In my opinion, the mobile communications market offers tremendous opportunities for young companies to innovate. This sector has structural reasons why massive disruptive innovation is only a question of time. To name but three out of a long list: 1) inertia 2) fat margins and 3) massive user base.

Of course, when most talk about innovation in the mobile space, we generally hear about things like gaming, social networking, and video sharing. These are naturally areas where innovation will also flourish and I strongly believe that their time is coming, but why forget communications?

I encourage entrepreneurs to set their sites on the mobile communications space by offering products and services which greatly reduce costs while broadening the mobile communications user experience. I think for those who dare, you will not be disappointed.


7 Comments »

  1. Mark, We’re working on it.

    Comment by Chris — 6/22/2006 @ 4:16 pm

  2. Old industries will not give up their market shares so easy. And you are talking about real life. Changes do not happen so fast there. You need a lot of investment and time, to be able to concurrate with big telcos, which are mostly protected by government/laws.
    Skype is a small company, nearly unknown in real world. And all the closed/encripted protocolls, unidentifiable transfers and firewall-tunneling will not make it more popular.

    Comment by ghost — 6/23/2006 @ 2:53 pm

  3. Hi Mark
    I COMPLETELY AGREE WITH YOU THAT THERE IS A TIME FOR YOUNG COMPANIES TO INNOVATE IN THE MARKET. TILL THEY DON’T COME WE ALL WILL KEEP ON PAYING THAT HEAVY BILL FOR OUR MOBILE AS IT HAS NOW BECOME A NECEESITY FOR ALL OF US!!

    Comment by John — 6/24/2006 @ 7:53 am

  4. Mark, while I agree completely that charges in europe are too high, per-unit pricing may be misleading because many offerings include a large amount of flat minutes and texts. When I convert my current rate to price-per-minute, it comes down to 0,10 euro/minute and 0,05/text. Thats for Germany and while these prices are still high, the margins are not fat, especially when considering that my phone was subsidized quite a bit. I recently spent some time in Austria and there you can get provider-internal calls for 0,01 euro/minute. Austria is a small, crowded market, so competition works there.

    Comment by ingo — 7/2/2006 @ 12:56 pm

  5. Mangrove’s Tluszcz On Opps In Eastern Europe And Mobile Services…

    Mangrove, the young venture capital fund that is best known for being a Skype early backer is quite secretive about its activities, but one of its partners, Mark Tluszcz, has started to write occasionally on the corporate blog of……
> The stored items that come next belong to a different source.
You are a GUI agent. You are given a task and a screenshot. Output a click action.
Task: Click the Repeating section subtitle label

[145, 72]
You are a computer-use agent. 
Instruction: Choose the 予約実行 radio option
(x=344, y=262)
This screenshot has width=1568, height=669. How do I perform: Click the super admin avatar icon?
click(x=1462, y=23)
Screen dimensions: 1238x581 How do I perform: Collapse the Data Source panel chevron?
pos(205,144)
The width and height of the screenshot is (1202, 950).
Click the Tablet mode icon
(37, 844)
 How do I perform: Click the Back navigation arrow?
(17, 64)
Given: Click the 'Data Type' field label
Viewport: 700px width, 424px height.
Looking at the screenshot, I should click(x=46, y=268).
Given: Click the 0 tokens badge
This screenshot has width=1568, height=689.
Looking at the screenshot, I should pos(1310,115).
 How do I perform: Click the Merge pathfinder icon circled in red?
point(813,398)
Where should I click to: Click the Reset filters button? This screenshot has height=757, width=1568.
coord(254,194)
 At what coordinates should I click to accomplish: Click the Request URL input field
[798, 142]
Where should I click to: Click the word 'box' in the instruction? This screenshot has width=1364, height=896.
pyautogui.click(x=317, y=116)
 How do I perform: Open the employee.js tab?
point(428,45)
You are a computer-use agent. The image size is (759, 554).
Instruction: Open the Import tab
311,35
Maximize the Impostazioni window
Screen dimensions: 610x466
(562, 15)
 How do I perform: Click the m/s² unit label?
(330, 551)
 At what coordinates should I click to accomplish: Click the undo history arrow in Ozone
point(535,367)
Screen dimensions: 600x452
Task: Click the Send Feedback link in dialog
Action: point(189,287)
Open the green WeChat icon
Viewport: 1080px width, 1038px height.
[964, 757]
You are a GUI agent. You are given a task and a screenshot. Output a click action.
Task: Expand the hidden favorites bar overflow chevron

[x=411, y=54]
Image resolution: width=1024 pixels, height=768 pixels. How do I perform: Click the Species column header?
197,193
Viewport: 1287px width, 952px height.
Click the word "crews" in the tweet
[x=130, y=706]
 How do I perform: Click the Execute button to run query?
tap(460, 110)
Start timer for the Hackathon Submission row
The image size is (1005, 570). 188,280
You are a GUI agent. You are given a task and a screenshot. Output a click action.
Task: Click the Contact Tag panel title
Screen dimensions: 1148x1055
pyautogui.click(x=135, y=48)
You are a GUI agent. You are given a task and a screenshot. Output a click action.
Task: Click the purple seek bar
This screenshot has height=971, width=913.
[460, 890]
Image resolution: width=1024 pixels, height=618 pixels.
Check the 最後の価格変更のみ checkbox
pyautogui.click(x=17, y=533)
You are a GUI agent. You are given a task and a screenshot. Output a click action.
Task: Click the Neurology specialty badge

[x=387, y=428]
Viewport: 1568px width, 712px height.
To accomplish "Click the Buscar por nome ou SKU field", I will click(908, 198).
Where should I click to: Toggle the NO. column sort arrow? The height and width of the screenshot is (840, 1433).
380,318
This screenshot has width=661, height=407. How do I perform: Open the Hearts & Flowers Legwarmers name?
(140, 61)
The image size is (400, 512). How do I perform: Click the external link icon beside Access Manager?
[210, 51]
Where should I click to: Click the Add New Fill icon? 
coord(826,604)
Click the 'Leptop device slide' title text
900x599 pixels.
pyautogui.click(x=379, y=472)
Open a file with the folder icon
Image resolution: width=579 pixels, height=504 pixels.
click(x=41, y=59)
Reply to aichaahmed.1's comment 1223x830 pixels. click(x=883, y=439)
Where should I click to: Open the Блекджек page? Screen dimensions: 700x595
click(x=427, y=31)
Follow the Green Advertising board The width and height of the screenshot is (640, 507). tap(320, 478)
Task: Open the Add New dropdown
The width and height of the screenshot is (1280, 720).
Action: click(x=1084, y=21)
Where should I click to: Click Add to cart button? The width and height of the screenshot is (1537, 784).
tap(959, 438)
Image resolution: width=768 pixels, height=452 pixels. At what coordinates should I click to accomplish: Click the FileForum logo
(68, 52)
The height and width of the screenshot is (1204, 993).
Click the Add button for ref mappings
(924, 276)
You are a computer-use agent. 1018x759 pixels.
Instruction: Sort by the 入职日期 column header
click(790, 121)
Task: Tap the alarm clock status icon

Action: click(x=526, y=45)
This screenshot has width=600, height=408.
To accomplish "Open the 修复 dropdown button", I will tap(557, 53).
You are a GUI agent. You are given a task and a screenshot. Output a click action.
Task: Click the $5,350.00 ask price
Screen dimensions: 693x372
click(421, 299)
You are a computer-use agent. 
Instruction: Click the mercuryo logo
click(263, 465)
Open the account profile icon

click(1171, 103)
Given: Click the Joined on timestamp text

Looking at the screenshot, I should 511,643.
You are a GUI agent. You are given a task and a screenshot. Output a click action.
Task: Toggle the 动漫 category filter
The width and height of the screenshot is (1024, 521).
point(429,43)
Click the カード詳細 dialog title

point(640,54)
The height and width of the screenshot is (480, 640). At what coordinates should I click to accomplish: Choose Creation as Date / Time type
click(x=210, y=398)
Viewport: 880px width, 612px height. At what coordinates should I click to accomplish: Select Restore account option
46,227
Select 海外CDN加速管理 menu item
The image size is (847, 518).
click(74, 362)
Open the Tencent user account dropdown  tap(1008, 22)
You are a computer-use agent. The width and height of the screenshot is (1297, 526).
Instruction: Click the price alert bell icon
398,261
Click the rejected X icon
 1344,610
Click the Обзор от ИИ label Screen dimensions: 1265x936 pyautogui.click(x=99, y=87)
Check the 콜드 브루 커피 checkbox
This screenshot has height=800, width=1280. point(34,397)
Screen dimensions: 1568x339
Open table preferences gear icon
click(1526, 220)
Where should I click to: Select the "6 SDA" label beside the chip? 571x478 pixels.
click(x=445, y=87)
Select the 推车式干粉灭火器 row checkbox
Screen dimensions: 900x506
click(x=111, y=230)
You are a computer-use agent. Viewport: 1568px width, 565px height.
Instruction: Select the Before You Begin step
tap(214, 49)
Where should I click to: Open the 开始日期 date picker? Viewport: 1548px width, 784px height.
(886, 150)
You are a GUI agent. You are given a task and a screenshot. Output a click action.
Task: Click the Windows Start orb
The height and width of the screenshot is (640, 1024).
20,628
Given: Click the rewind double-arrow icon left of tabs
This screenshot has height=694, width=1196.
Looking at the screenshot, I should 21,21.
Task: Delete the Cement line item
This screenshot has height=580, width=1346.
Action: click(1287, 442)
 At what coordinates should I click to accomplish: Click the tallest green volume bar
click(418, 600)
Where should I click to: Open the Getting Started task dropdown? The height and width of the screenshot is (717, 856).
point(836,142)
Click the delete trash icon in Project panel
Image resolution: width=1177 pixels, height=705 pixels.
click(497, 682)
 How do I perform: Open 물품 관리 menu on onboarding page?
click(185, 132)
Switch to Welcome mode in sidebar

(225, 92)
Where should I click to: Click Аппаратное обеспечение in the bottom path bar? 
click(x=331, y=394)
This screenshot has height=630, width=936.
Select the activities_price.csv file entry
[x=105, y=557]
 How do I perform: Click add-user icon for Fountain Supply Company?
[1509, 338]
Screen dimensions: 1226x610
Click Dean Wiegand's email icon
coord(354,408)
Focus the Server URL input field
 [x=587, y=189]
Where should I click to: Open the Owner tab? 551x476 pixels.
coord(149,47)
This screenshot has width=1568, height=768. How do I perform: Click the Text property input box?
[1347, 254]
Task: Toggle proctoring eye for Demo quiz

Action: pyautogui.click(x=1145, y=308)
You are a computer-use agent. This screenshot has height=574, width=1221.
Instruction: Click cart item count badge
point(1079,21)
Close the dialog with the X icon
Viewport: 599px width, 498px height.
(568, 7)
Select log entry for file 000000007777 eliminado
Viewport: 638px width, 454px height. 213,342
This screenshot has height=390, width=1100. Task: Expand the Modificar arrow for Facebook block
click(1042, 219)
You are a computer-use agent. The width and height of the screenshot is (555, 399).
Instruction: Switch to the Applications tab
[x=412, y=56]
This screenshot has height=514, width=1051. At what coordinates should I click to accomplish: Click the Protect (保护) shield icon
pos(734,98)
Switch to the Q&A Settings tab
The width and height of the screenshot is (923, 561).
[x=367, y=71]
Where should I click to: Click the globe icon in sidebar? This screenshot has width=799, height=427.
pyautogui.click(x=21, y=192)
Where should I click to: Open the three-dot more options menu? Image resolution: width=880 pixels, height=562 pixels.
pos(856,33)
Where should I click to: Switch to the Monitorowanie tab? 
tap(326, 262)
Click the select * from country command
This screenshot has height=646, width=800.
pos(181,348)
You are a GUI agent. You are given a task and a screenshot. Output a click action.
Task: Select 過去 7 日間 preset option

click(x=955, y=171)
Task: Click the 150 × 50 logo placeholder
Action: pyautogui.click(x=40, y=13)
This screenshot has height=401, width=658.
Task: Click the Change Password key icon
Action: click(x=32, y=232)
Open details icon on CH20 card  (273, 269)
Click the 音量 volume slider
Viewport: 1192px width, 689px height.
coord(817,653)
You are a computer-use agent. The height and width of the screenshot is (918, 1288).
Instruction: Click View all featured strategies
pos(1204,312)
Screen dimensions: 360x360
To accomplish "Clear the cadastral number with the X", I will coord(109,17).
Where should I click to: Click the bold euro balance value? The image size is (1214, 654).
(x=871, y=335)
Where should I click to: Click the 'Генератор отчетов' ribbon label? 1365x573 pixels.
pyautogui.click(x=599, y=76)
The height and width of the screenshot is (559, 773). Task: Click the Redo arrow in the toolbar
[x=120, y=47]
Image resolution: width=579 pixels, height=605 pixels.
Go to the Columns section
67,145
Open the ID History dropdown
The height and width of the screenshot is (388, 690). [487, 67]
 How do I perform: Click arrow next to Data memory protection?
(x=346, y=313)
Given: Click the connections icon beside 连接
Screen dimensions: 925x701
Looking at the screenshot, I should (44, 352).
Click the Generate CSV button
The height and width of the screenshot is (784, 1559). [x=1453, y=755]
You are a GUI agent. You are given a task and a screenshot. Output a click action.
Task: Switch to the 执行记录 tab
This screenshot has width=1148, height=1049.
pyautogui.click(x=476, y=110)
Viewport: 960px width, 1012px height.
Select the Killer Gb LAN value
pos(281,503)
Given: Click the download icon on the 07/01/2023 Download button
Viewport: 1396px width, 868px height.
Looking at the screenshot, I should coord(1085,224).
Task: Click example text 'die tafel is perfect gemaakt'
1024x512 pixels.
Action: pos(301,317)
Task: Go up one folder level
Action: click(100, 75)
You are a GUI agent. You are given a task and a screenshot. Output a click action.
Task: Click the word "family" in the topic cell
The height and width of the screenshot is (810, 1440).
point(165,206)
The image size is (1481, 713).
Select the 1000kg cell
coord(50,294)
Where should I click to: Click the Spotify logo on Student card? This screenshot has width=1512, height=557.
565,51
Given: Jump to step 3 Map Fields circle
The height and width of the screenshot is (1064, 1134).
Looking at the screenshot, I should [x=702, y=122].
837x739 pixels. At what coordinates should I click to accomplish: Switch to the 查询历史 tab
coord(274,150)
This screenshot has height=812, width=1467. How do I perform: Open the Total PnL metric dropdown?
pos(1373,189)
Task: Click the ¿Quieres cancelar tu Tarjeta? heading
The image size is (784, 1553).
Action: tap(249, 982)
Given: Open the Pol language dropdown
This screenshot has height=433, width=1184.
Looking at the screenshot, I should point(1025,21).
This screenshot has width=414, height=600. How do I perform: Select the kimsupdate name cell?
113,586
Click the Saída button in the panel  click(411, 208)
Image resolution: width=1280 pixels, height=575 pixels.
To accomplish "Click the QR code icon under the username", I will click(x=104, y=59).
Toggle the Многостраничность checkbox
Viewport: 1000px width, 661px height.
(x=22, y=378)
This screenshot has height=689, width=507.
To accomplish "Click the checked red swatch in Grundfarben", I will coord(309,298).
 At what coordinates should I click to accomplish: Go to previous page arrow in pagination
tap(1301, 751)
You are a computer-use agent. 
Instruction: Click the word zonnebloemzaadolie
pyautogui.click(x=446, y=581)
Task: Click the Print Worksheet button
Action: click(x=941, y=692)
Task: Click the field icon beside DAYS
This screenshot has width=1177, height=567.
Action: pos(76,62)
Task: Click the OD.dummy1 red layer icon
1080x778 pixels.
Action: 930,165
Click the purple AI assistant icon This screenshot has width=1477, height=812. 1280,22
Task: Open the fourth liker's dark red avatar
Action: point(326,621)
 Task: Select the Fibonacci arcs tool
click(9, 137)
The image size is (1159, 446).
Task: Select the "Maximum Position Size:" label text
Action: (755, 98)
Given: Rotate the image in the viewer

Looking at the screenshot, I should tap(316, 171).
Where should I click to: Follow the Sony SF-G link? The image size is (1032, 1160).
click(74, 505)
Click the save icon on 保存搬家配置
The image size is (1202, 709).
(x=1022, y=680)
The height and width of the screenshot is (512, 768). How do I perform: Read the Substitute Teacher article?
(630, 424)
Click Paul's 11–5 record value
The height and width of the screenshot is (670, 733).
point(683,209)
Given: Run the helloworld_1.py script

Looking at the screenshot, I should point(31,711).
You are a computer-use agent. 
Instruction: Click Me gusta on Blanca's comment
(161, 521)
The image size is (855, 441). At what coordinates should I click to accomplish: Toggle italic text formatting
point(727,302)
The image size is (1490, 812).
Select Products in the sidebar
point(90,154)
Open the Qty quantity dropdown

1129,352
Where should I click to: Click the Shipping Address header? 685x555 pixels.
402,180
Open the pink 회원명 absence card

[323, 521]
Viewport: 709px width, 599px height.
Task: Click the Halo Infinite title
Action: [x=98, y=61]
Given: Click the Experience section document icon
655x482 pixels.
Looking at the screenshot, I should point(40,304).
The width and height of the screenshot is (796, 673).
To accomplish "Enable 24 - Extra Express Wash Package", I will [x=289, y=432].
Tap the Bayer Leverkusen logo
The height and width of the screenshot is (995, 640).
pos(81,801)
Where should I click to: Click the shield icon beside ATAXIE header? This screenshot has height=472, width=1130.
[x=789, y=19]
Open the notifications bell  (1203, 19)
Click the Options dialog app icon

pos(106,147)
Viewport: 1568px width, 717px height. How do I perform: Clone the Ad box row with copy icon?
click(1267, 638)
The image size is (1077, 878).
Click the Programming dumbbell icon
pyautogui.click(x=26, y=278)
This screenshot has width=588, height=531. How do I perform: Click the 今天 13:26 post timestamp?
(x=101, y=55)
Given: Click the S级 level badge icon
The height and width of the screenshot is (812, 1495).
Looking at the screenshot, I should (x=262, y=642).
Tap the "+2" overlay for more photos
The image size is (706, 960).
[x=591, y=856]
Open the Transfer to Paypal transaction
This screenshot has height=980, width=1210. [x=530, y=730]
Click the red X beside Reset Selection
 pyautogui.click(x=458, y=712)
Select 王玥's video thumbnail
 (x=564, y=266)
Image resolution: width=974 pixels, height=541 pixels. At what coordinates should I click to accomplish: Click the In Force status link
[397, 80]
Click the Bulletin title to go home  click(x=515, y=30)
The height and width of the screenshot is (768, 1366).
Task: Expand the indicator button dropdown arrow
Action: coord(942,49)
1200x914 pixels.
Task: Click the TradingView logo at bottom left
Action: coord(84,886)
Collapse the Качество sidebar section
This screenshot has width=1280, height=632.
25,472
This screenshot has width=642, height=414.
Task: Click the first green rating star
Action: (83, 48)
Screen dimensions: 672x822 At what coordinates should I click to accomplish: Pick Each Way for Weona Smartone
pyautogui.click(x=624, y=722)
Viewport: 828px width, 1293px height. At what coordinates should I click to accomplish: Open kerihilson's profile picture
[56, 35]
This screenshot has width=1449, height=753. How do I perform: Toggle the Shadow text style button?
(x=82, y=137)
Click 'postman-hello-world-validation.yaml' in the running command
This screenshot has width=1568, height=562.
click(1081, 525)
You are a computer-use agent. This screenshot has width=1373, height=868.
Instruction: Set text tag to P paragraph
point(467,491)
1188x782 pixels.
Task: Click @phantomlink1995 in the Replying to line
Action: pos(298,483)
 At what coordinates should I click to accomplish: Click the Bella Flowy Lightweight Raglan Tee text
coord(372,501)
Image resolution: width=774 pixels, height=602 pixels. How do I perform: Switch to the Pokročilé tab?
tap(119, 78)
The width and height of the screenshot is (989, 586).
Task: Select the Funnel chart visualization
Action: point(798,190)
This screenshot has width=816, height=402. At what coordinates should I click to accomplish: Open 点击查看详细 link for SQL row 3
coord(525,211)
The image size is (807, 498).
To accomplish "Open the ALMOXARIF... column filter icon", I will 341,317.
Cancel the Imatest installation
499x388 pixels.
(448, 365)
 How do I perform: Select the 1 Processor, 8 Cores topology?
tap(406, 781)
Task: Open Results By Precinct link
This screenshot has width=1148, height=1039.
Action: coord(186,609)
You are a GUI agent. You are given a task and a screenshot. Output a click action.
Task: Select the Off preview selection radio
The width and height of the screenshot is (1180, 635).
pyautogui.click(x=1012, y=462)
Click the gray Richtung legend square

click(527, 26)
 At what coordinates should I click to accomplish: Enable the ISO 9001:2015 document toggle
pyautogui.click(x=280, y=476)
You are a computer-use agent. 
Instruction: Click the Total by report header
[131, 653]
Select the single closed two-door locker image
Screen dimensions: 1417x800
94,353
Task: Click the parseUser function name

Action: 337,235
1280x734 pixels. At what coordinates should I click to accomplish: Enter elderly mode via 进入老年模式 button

    Trackback by alarm:clock euro — 8/14/2006 @ 6:56 am

  6. Mangrove’s Tluszcz On Opps In Eastern Europe And Mobile Services…

    Mangrove, the young venture capital fund that is best known for being a Skype early backer is quite secretive about its activities, but one of its partners, Mark Tluszcz, has started to write occasionally on the corporate blog of its……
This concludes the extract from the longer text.